Instructions for the task -
Output the listing verbatim, leaving out every picture.

Data in this exercise -
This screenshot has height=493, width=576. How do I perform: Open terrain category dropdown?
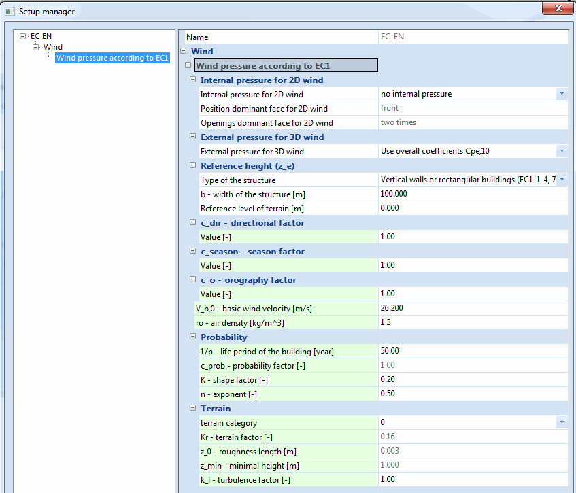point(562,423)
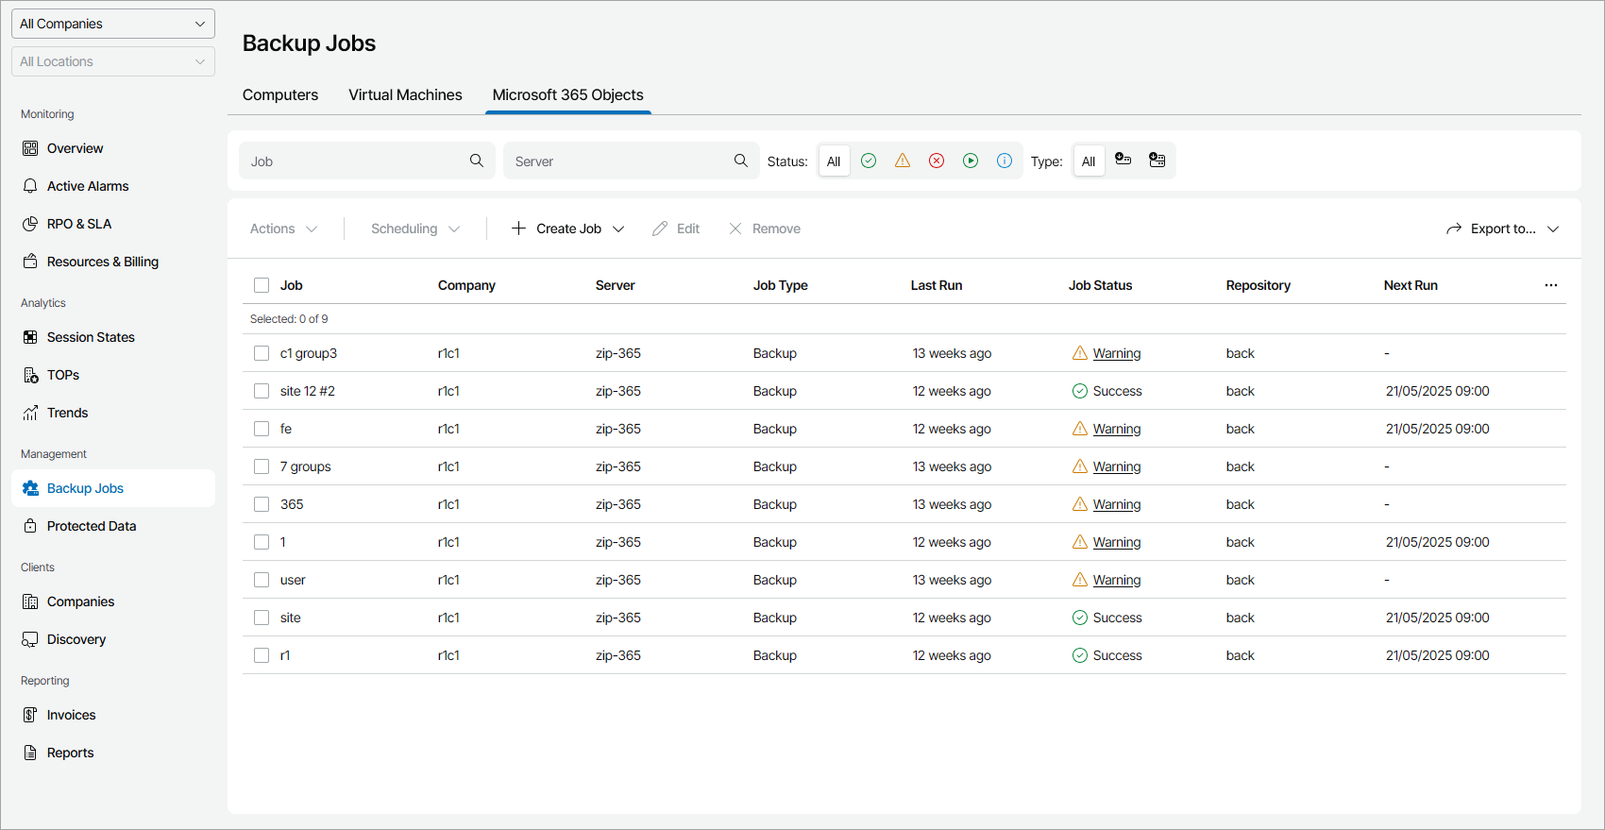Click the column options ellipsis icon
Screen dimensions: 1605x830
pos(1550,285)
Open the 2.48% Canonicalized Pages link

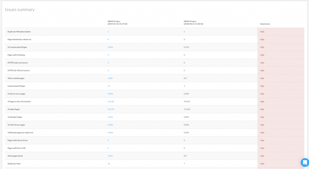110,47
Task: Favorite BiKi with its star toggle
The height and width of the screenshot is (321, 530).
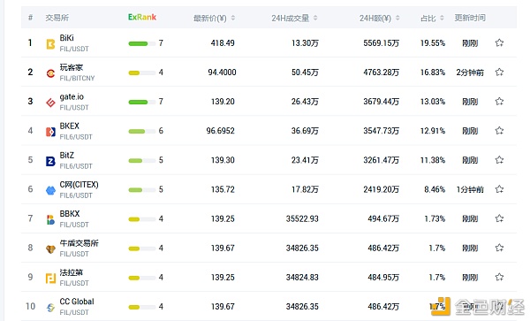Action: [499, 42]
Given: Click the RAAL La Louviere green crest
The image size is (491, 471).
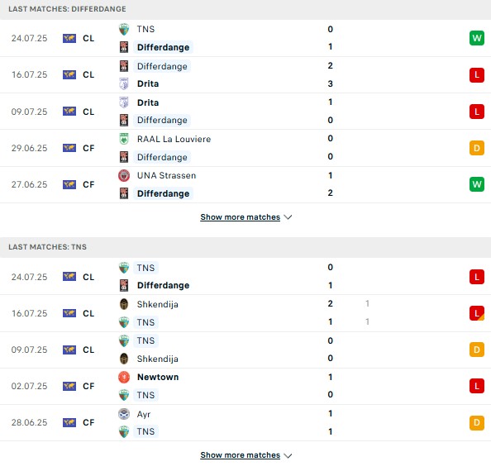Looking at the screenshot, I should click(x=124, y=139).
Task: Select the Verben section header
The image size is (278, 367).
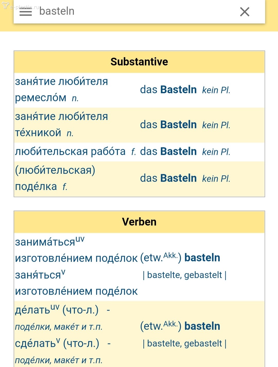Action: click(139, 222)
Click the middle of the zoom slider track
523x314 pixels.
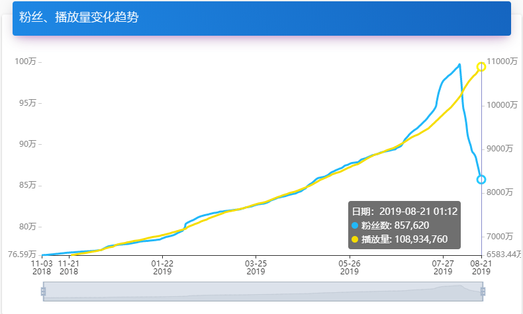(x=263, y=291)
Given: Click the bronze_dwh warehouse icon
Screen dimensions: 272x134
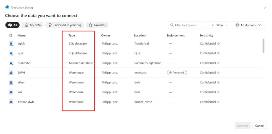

Result of this task -
This screenshot has height=493, width=576. How do I perform: Open terrain category dropdown?
point(562,423)
Click the column options ellipsis icon
Screen dimensions: 1605x830
pos(1550,285)
Open the 2.48% Canonicalized Pages link

110,47
Task: Favorite BiKi with its star toggle
The height and width of the screenshot is (321, 530).
Action: [499, 42]
Given: Click the RAAL La Louviere green crest
The image size is (491, 471).
Looking at the screenshot, I should click(x=124, y=139).
Task: Select the Verben section header
The image size is (278, 367).
Action: click(139, 222)
Click the middle of the zoom slider track
523x314 pixels.
(x=263, y=291)
Given: Click the bronze_dwh warehouse icon
Screen dimensions: 272x134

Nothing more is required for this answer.